Legends of the Riftwar
- Honoured Enemy Murder in LaMut Jimmy the Hand
- Author: Raymond E. Feist William R. Forstchen Joel Rosenberg S. M. Stirling
- Country: United Kingdom
- Language: English
- Genre: Fantasy
- Publisher: HarperCollins
- Published: 2001-2003
- Media type: Print (Paperback)

= Legends of the Riftwar =

Series of novels

The Legends of the Riftwar is a series of fantasy novels by American writer Raymond E. Feist along with three different co-authors William R. Forstchen, Joel Rosenberg and S. M. Stirling.

==Concept==
In the fantasy novels of Feist, a "Riftwar" is a war between two worlds that are connected by some sort of dimensionless gap (rift). In Feist's invented history, there are several riftwars. The first Riftwar between Midkemia and Kelewan is described in the trilogy The Riftwar Saga. This Saga is a continuation of Feist's preceding works and so far suggests an upcoming, fourth and fifth (final) riftwar. Raymond E. Feist has confirmed that there are five Riftwars in total.

==Works in the series==

===Honoured Enemy (2001)===

Raymond E. Feist
William R. Forstchen

Honoured Enemy is written to coincide with the events in Feist's Riftwar Saga acting as a sidebar to the main action from the saga. It focuses on a group of elite soldiers trapped behind enemy lines, forced to ally with one honourable enemy to defeat a dishonourable enemy. The novel was explicitly written to have resonances with Bernard Cornwell's 'Sharpe' novels.

===Murder in LaMut (2002)===

Raymond E. Feist
Joel Rosenberg

Murder in LaMut is the second book in Legends of the Riftwar series. It details the story of Durine, Kethol and Pirojil, three mercenaries who have spent the past twenty five years fighting Tsurani, the Bugs and Goblins. Now having spent a few months on garrison duty, their journey to LaMut should be simple and completely straightforward.

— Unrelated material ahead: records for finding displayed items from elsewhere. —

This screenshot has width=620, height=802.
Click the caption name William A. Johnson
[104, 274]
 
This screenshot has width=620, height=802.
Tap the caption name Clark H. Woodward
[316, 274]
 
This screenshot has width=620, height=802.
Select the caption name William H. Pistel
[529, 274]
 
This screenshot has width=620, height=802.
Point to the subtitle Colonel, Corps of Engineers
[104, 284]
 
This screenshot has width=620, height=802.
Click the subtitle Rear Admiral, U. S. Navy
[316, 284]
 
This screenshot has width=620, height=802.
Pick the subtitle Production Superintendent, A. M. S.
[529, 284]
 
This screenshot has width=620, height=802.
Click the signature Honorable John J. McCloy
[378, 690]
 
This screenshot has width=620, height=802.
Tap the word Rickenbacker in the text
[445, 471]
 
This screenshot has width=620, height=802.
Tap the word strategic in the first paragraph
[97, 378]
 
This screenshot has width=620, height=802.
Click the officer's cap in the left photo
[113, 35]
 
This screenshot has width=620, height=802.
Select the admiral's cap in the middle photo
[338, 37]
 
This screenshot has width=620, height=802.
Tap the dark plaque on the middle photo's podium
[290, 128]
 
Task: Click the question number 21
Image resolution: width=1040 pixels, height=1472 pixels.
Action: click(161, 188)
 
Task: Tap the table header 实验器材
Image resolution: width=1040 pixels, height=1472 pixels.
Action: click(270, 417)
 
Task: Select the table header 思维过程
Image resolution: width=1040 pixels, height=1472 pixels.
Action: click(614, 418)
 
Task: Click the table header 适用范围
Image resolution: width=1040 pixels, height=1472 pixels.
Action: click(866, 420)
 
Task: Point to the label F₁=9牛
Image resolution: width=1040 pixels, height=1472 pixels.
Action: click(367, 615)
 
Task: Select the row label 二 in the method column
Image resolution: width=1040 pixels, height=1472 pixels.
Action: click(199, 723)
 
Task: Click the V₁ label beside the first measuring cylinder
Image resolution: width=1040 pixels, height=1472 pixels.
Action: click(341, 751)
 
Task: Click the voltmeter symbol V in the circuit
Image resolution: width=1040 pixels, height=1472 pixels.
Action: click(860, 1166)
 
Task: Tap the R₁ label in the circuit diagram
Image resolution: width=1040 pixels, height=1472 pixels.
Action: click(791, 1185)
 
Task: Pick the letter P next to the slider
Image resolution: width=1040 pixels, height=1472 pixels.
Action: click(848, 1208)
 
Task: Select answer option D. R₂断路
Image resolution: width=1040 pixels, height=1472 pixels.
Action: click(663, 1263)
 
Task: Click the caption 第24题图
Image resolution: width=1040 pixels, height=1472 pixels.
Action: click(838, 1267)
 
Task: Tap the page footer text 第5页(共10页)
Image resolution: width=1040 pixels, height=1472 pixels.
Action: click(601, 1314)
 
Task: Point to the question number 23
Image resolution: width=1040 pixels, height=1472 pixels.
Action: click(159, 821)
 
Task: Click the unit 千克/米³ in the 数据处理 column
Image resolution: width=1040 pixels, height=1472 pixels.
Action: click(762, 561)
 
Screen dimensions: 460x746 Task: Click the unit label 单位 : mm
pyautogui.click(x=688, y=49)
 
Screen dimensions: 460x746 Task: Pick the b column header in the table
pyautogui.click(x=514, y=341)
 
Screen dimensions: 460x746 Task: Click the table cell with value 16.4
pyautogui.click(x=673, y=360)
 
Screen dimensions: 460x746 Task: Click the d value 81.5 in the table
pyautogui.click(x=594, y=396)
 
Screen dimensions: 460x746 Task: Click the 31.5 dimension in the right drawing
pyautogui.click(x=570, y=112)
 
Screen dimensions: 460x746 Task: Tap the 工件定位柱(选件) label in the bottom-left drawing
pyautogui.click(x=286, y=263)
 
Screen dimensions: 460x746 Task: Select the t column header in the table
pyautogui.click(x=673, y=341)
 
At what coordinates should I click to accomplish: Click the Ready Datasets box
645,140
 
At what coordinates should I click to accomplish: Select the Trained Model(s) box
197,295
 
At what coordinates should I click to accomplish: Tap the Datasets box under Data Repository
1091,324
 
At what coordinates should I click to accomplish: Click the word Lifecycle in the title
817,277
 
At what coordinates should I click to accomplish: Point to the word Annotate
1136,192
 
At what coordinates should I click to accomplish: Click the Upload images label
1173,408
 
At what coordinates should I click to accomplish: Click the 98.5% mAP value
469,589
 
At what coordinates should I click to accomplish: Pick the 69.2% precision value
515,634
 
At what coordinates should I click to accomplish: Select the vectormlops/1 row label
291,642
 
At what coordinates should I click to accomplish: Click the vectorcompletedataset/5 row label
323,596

The story is set in the world of Midkemia.

===Jimmy the Hand (2003)===

Raymond E. Feist
S. M. Stirling

Jimmy the Hand is the third and final book in Legends of the Riftwar series. It details the story of Jimmy, a 13- to 16-year-old thief, who after aiding Prince Arutha & Princess Anita escape Krondor and running afoul of Guy Du Bas-Tyra's secret police has fled south to the town of Land's End. Assuming the villagers have never encountered someone with his talents he became fairly optimistic about broadening his horizons, but is unprepared for what greets him. The story is set in the world of Midkemia.